Look below for the line with "Given: Click the" and the line with "This screenshot has width=550, height=615.". Copy exactly those two lines and every line between, but not the pictures.

..........

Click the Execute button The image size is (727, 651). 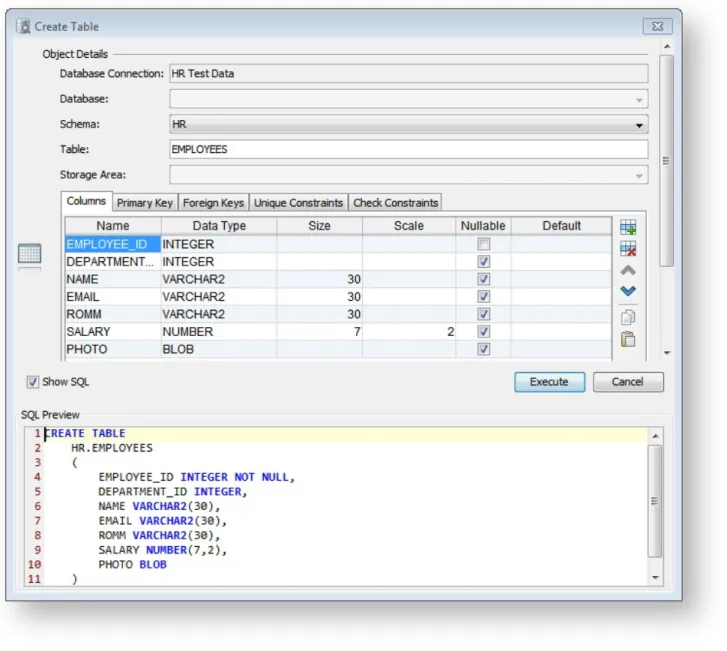tap(549, 382)

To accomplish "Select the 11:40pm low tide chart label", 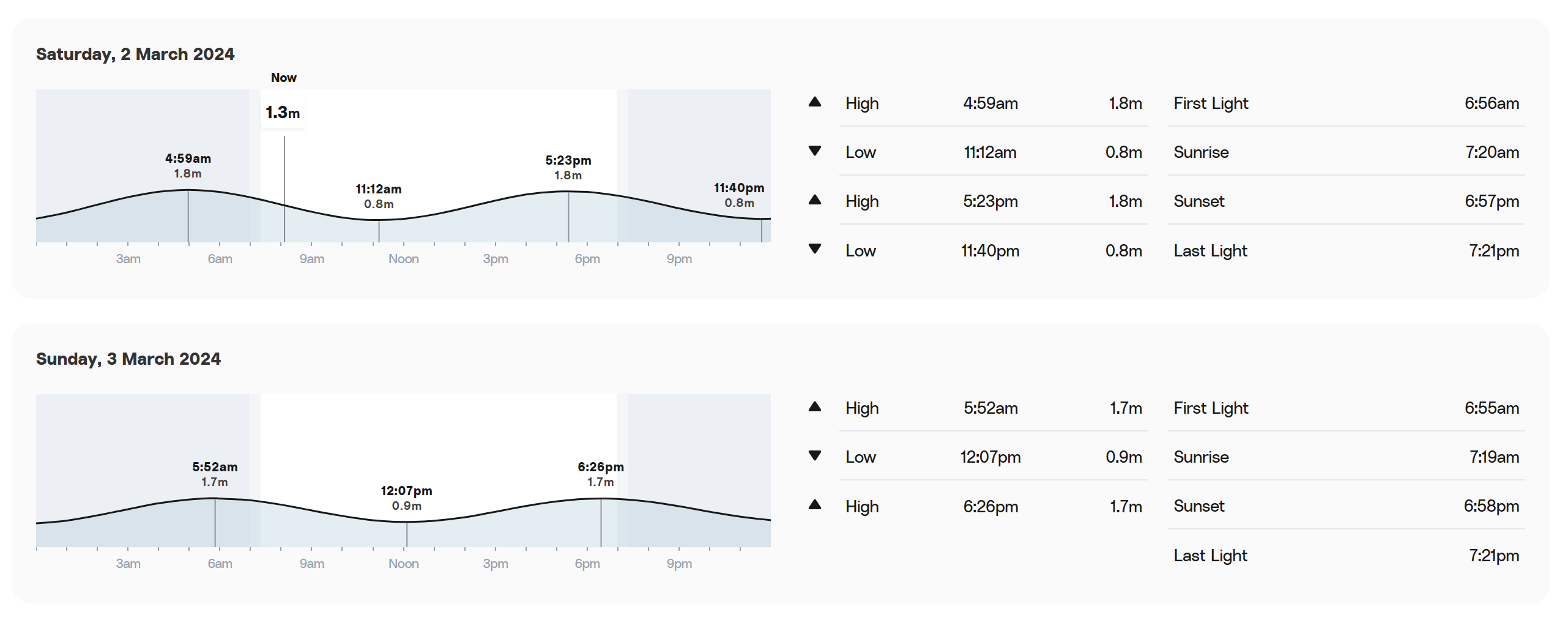I will click(739, 195).
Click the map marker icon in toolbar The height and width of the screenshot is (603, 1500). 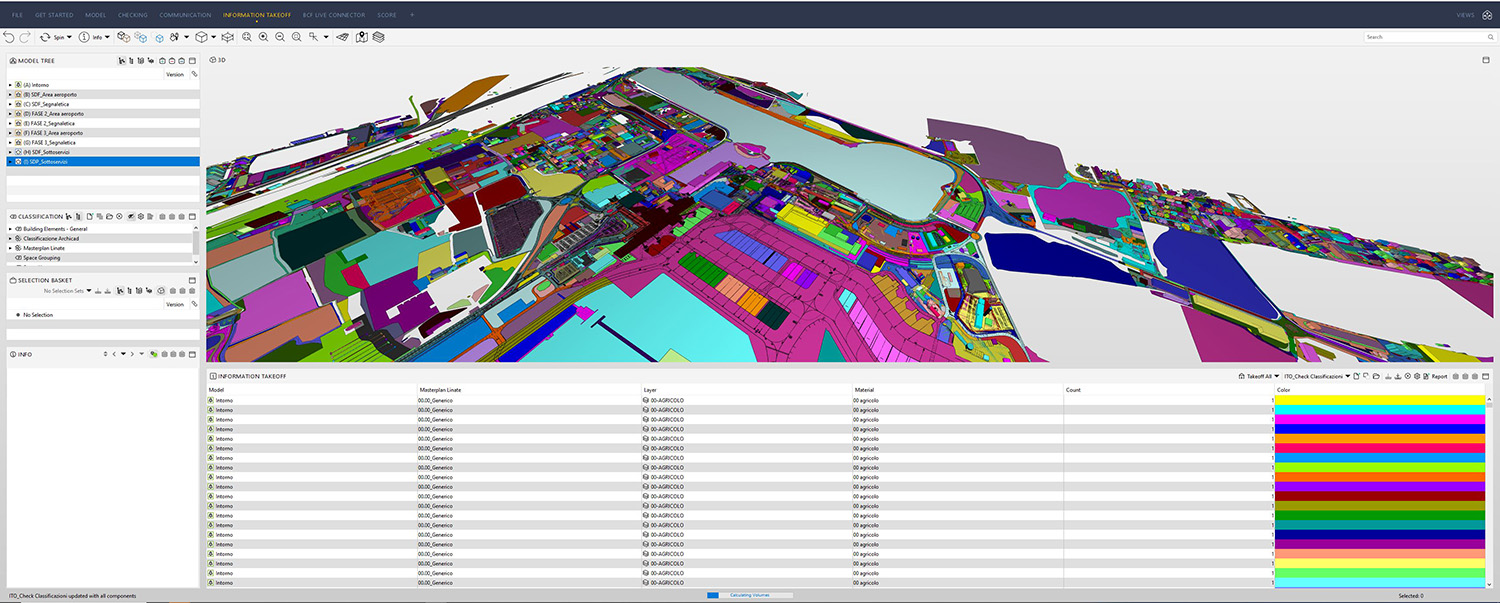(x=361, y=37)
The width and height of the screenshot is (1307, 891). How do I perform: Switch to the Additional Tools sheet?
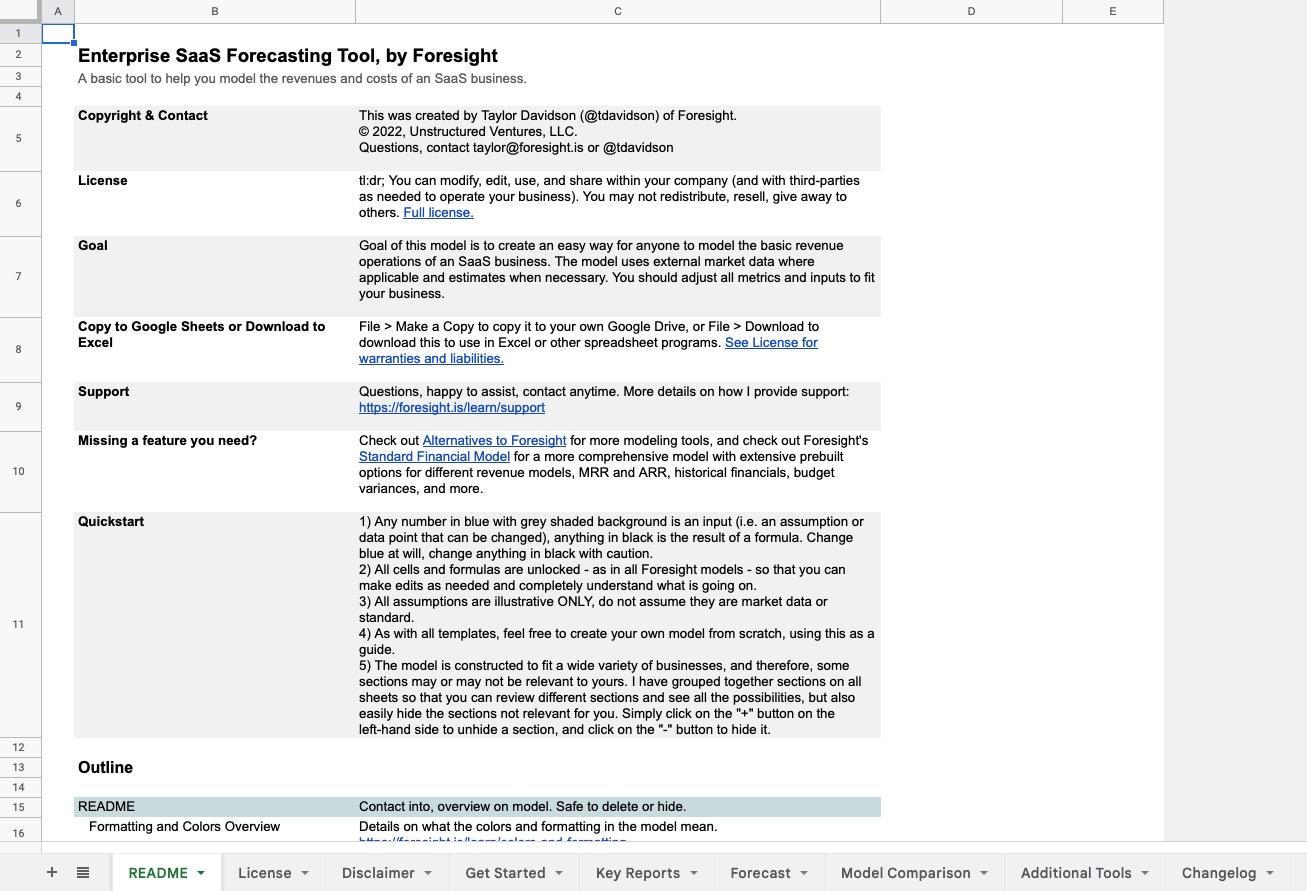(x=1076, y=872)
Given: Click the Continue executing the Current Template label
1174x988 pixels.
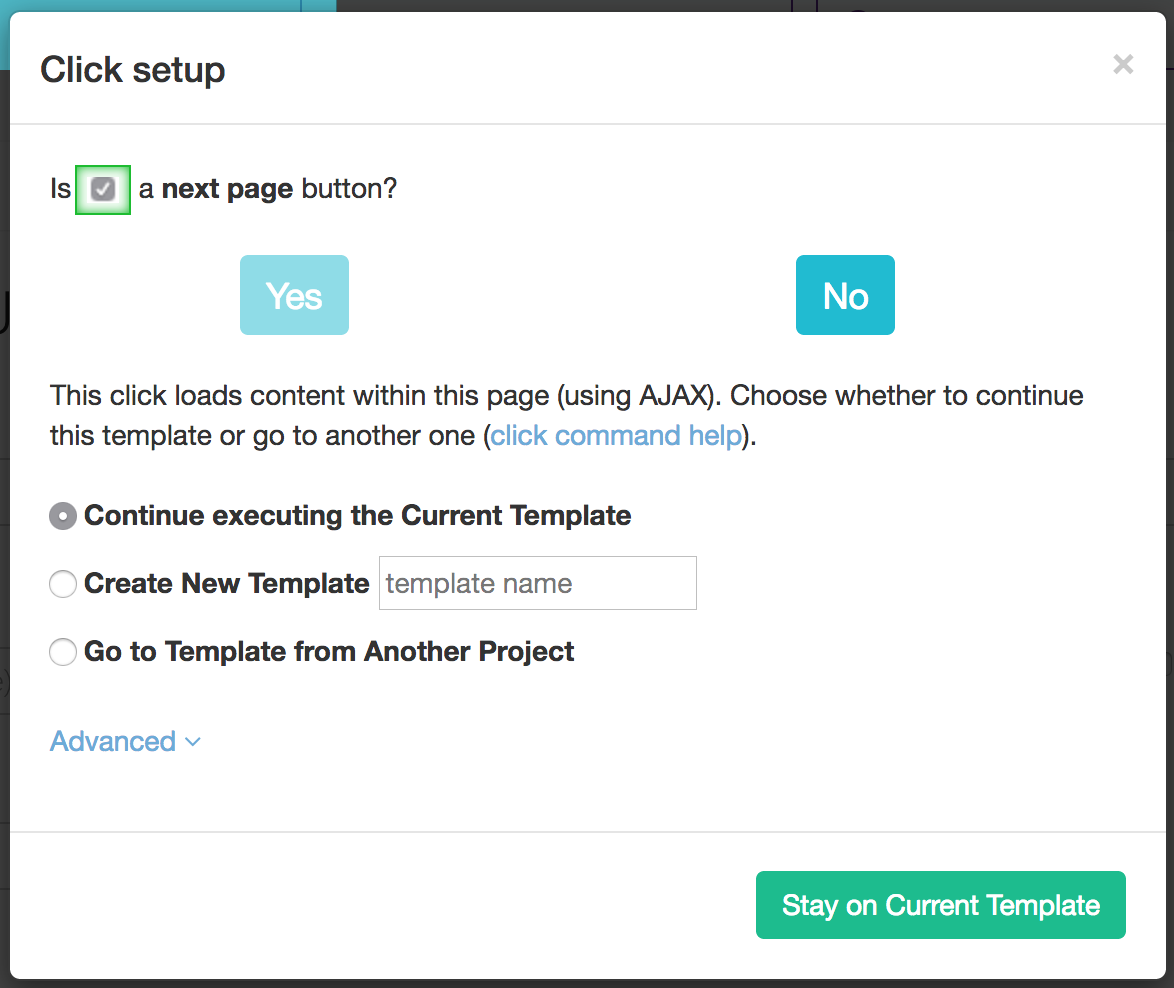Looking at the screenshot, I should click(357, 516).
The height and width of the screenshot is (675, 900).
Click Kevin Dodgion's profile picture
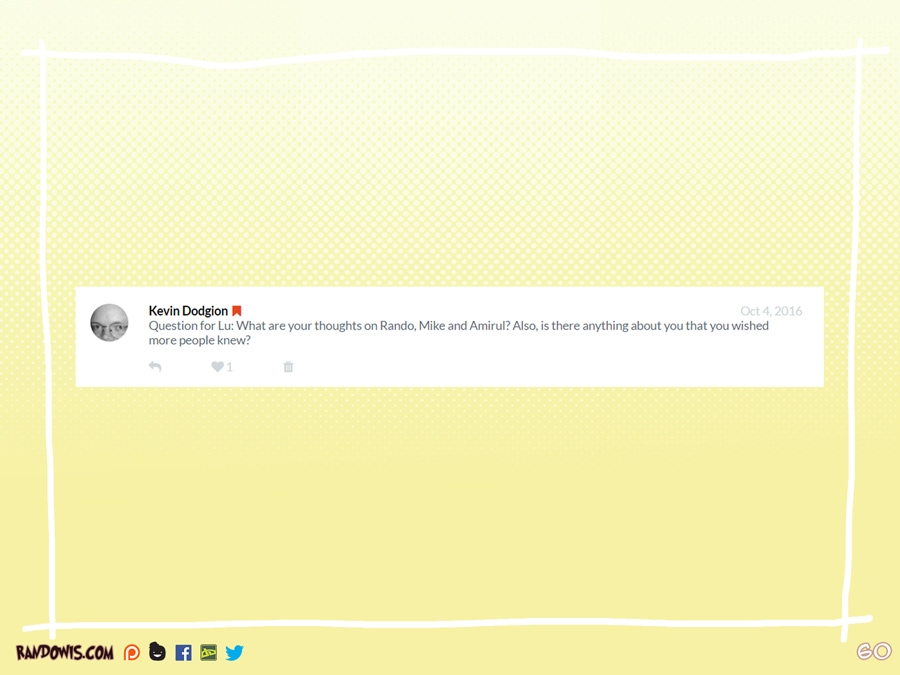tap(109, 323)
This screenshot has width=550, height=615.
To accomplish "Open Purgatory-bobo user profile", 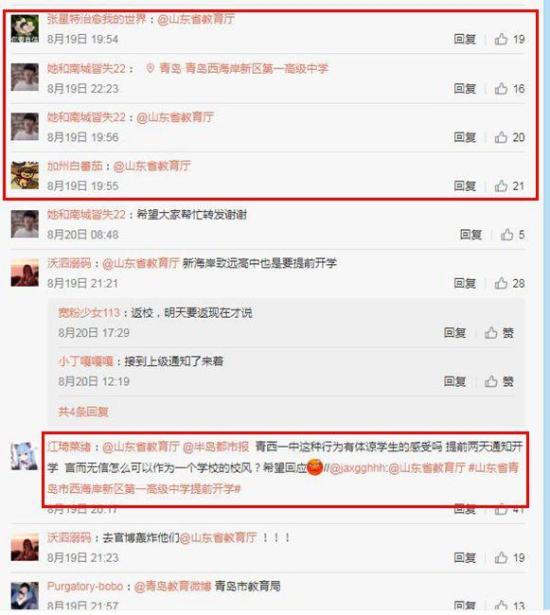I will [85, 586].
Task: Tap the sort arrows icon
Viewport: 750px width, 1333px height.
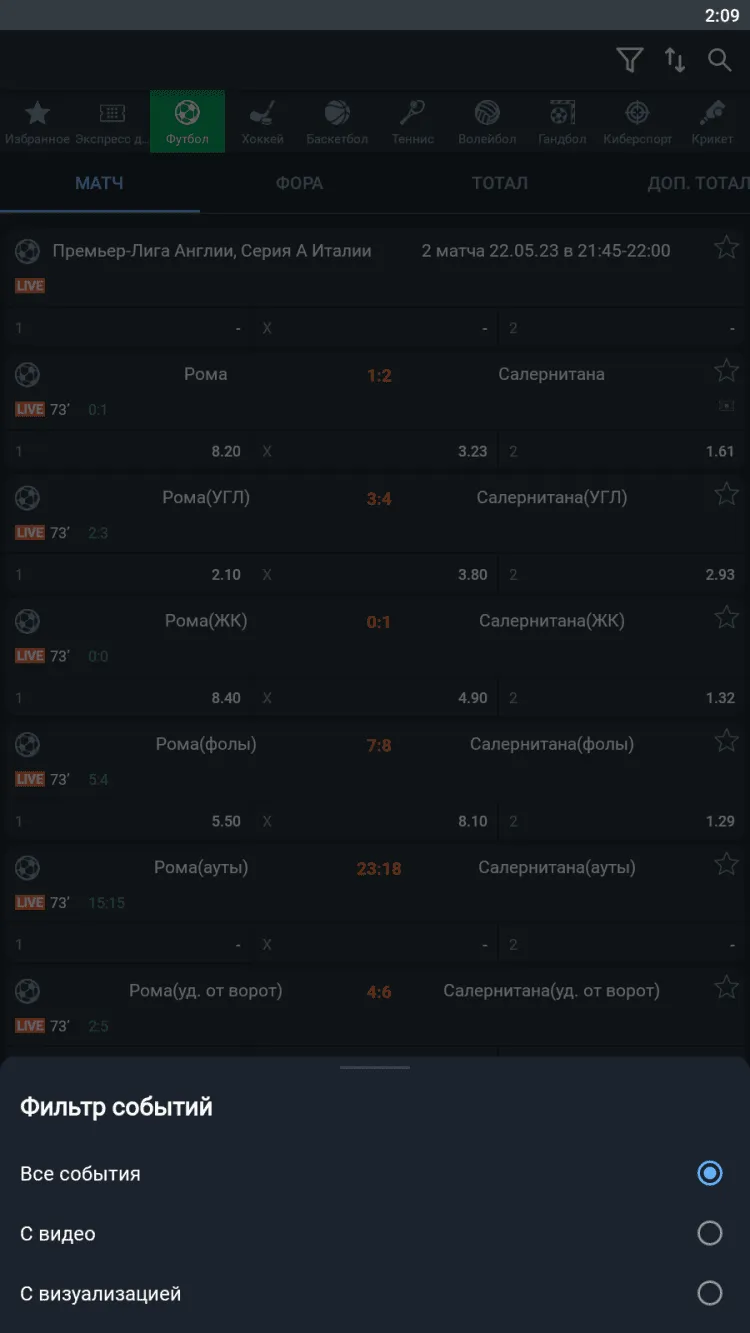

..........

COMPLETED EXERCISE:
Given: Click the Continue executing the Current Template label
1174x988 pixels.
Looking at the screenshot, I should click(357, 516).
The height and width of the screenshot is (675, 900).
Click Kevin Dodgion's profile picture
tap(109, 323)
This screenshot has width=550, height=615.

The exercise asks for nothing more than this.